O Sr. tem consciência de que sua passagem pela Secretaria Nacional de Cultura é vista como negativa por certa camada da nossa vida artística e do showbizz?
- Não só de certa camada da vida artística e do showbizz, mas da burocracia também. Na breve temporada que passei em Brasília, fui ameaçado e vilipendiado dia e noite pela fauna da nomenklatura. O que a ditadura militar e o hiper-inflacionário (e estróina) governo da Nova Republica levaram anos para criar e expropriar dos trabalhadores e do cidadão-contribuinte, ajudei a desmontar em menos de seis meses. Se você disser a um "semideus" da vida artística que, ao usufruir os milhões de reais dos cofres públicos e manter status de beautiful people, é ele também um "cruel" representante das "elites" que despreza, simplesmente ficará chocado e sua reação será a de, no mínimo, cuspir na sua cara. Mas o fato é que o sujeito que tem acesso anual aos mi-lhões ou centenas de milhares de reais da Petrobrás, jamais vai aceitar que o escorchante preço do transporte coletivo ou do bujão de gás que a massa escravizada paga é também um pesado ônus que o seu privilégio de "artista escolhido" impõe. Essa gente, para mim, é inconsciente ou hipócrita, e não tem a menor diferença da "elite exploradora" que diz desprezar. De fato, o governo Collor racionalizou administrativamente a máquina burocrática no âmbito da cultura e fechou a Embrafilme, reconhecido instrumento de corrupção e privilégios. Como eu era do ramo e não tinha medo, ajudei a fazer o que mandava minha consciência de democrata. Agora estão acusando o "oriental" Gushiken, secretário de Lula, de ser uma nova versão de Jdanov, criador do realismo socialista e do antiamericanismo como forma sistemática de atuação cultural. É provável que seja. Mas o que foi Nelson Pereira dos Santos, um dos atuais mentores da escalada estatizante do cinema, senão um religioso divulgador do Jdanovismo no Brasil?

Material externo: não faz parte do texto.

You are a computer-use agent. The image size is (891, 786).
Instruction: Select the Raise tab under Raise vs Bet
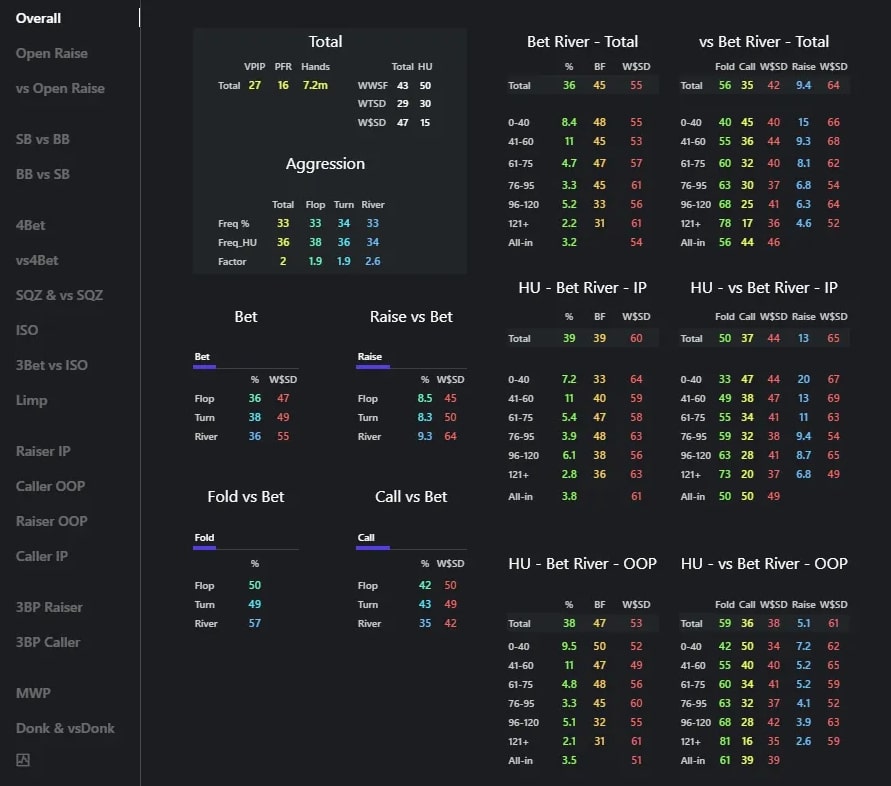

O fato é que, com a estatização do cinema - assunto que abordo em Politicamente Corretíssimos - a Petrobrás terá mesmo, como vem fazendo, de financiar a fundo perdido a produção, exibição e até financiar a ida do espectador ao cinema - financiamento, óbvio, distribuído politicamente pela Petrobrás, via preço (e lucro) escorchante do combustível e do bujão de gás arrancado do bolso da patuléia ignara. Mas seria bom avisar a Lula que Gorbachev, face à fome de 45 milhões de russos, fechou as torneiras da Goskino (comitê de cinema comunista) na extinta URSS e o próprio Fidel, a quem nosso presidente admira, limitou os recursos para a produção cinematográfica em Cuba, hoje circunscrita a três filmes anuais. Na Rússia, hoje, quem quiser milhões de dólares para fazer filme, pode fazê-lo. Mas terá de sacar do próprio bolso. Mas quem terá coragem de dizer isso a Lula, visto que Lula não é Collor?

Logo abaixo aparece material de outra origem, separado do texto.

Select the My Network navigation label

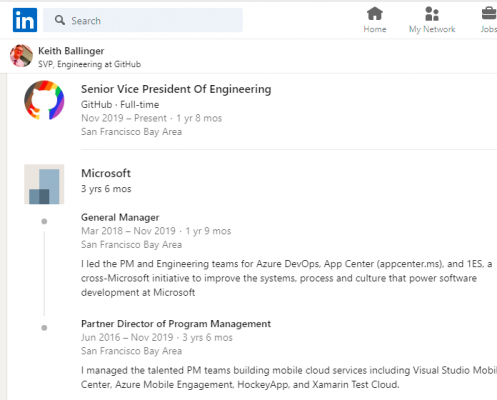(432, 29)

O que o Sr. acha que vai ocorrer com o lançamento de seu Politicamente Corretíssimos no atual estágio da vida brasileira?
- Acho que desabará uma total cortina de silêncio sobre o livro, ou, por outro lado, haverá manifestações criticas de ódio e rancor. As duas coisas não me preocupam. Tenho o lombo grosso e já não sofro com o criminosamente adverso, como no passado. Mas que este livro será amplamente lido, mais cedo ou mais tarde, não tenho o menor receio.